15 Novembre 2018
Giovedì XXXII Settimana T. O.
Oggi Gesù ci dice: “Io sono la vite, voi i tralci, dice il Signore; chi rimane in me, e io in lui, porta molto frutto.” (Gv 15,5 - Acclamazione al Vangelo).
Dal Vangelo secondo Luca 17,20-25: Quando verrà il regno di Dio?: questo brano evangelico, che è proprio di Luca, mette in evidenza due predizioni: la rovina di Gerusalemme (Lc 21,6-24) e il ritorno glorioso di Gesù alla fine dei tempi (Lc 17,22-37). Ma prima che tutto ciò si compia è necessario che il Figlio dell’uomo soffra molto e venga rifiutato da questa generazione. La venuta del Figlio di Dio sarà come la folgore, così sarà il Figlio dell’uomo nel suo giorno: il giorno del Signore sta ad indicare un intervento di Dio nella storia dell’uomo. Durante l’esilio, il giorno del Signore diventa oggetto di speranza; l’ira di Dio si rivolge contro tutti gli oppressori d’Israele, segnando in questo modo la restaurazione d’Israele. Dopo l’esilio, il giorno del Signore tende a diventare un giudizio che assicura il trionfo dei giusti e la rovina dei peccatori (cfr. Ml 3,19-23; Gb 21,30; Pr 11,4), in una prospettiva chiaramente universalistica (Is 26,20-27,1; 33,10-16). In questa luce possiamo cogliere anche un invito ad una intelligente vigilanza, per non andare dietro a spregiudicati imbonitori, e per non farsi cogliere impreparati.

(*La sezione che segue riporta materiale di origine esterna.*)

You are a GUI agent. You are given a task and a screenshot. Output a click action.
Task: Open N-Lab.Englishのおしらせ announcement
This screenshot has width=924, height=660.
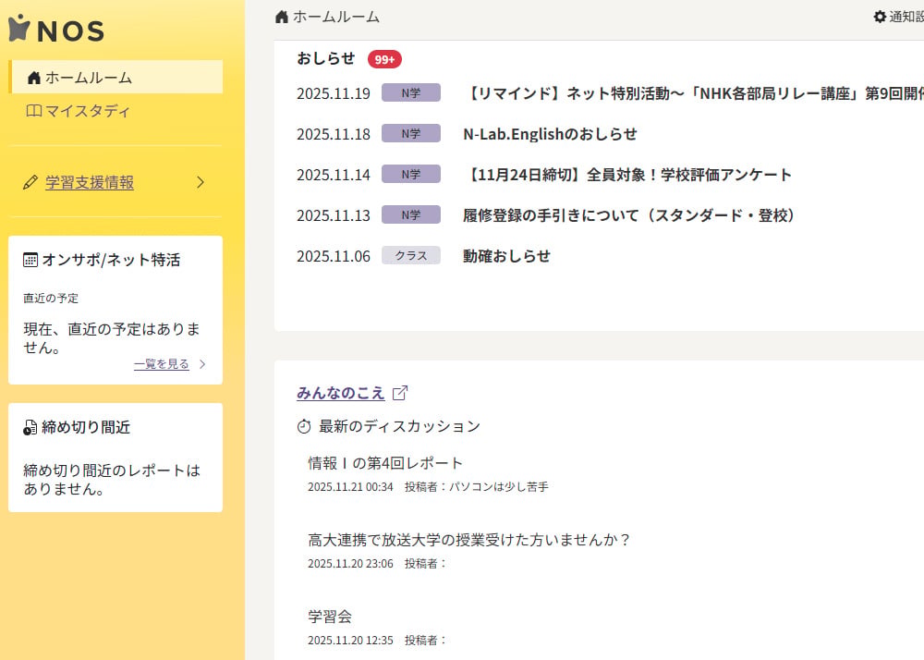click(x=550, y=134)
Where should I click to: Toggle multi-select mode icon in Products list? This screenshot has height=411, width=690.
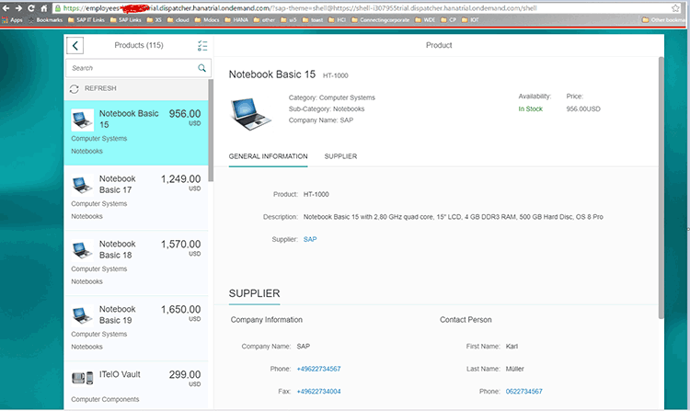click(x=202, y=46)
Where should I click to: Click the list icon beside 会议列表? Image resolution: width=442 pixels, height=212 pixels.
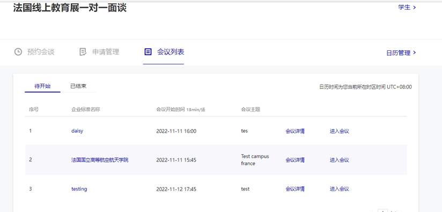pos(148,52)
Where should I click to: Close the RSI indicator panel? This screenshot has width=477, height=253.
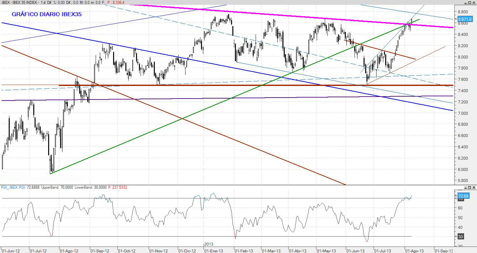tap(474, 187)
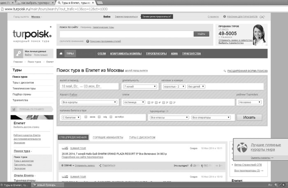Open the Все операторы dropdown
288x188 pixels.
click(212, 117)
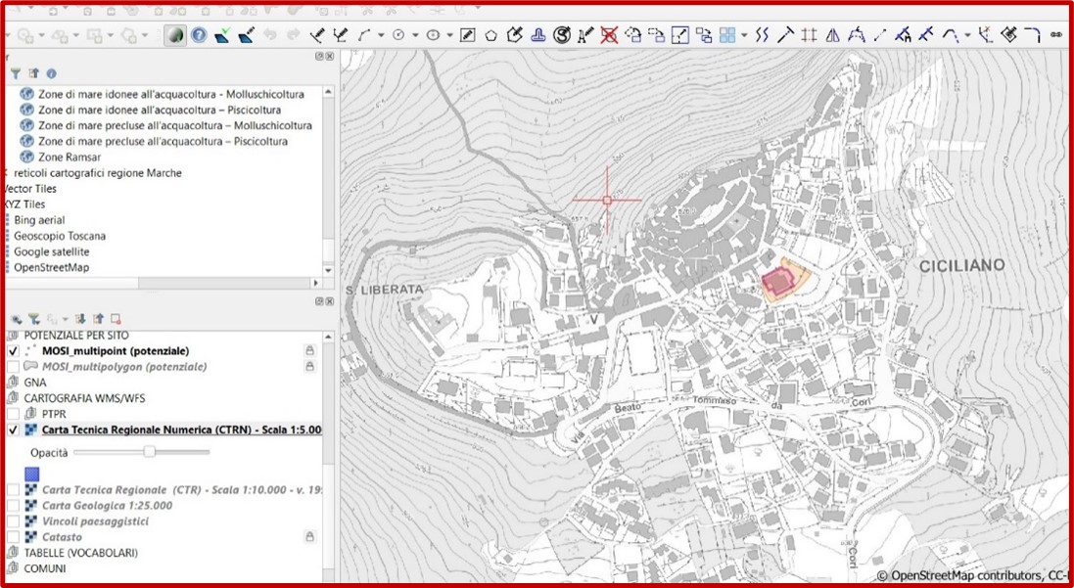Viewport: 1074px width, 588px height.
Task: Click the Delete Selected features red-X icon
Action: [x=609, y=35]
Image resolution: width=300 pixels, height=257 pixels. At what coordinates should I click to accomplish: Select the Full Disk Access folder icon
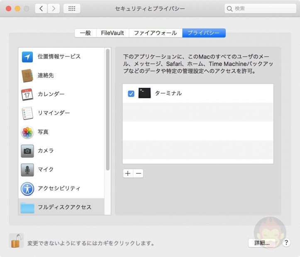coord(27,207)
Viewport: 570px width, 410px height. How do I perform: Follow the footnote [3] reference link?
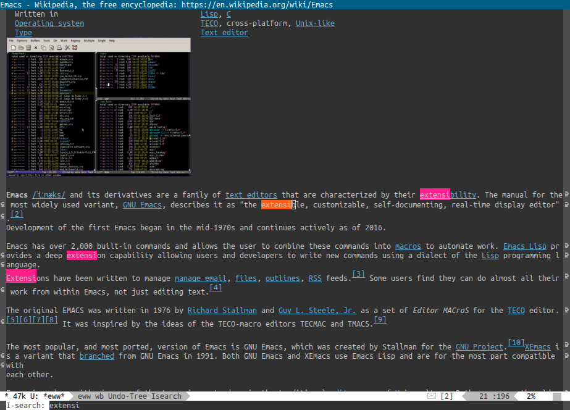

La venuta del Regno - Javier Pikaza: Il tema della venuta del Figlio dell’uomo (17,22-24) è fondamentalmente precristiano. Tutti i dati dei testo compaiono nell’apocalittica giudaica: i dolori che suscita la catastrofe finale, il desiderio che giunga una buona volta la novità e tutto finisca, la curiosità della gente che cerca i segni decisivi e il mistero del momento e dell’ora che tutti ignorano. «Come un lampo che brilla» improvvisamente, così sarà la venuta del giudice sulla terra e sorprenderà ogni uomo nel suo lavoro o nel suo gesto, senza mai dargli tempo per. prepararsi.
Sebbene in sé sia precristiano, il tema fa pensare a una delle esperienze fondamentali di tutto l’atteggiamento religioso. Essendo trascendente, essendo misterioso ed elevato, Dio interviene incessantemente nella storia degli uomini. Perciò i nostri giorni sono nelle sue mani, la nostra vita è aperta alla sua presenza, la nostra morte sbocca nell’abisso della sua forza distruttrice e trasformante. Collocando questa esperienza su uno sfondo storico, la venuta di Dio si presenta legata in modo speciale con un futuro aperto: Dio viene, si mostrerà attraverso il Figlio dell’uomo che è il segno del suo giudizio e cambierà (trasformerà) in modo radicale la nostra esistenza. Tale è il messaggio che ci tramanda il testo.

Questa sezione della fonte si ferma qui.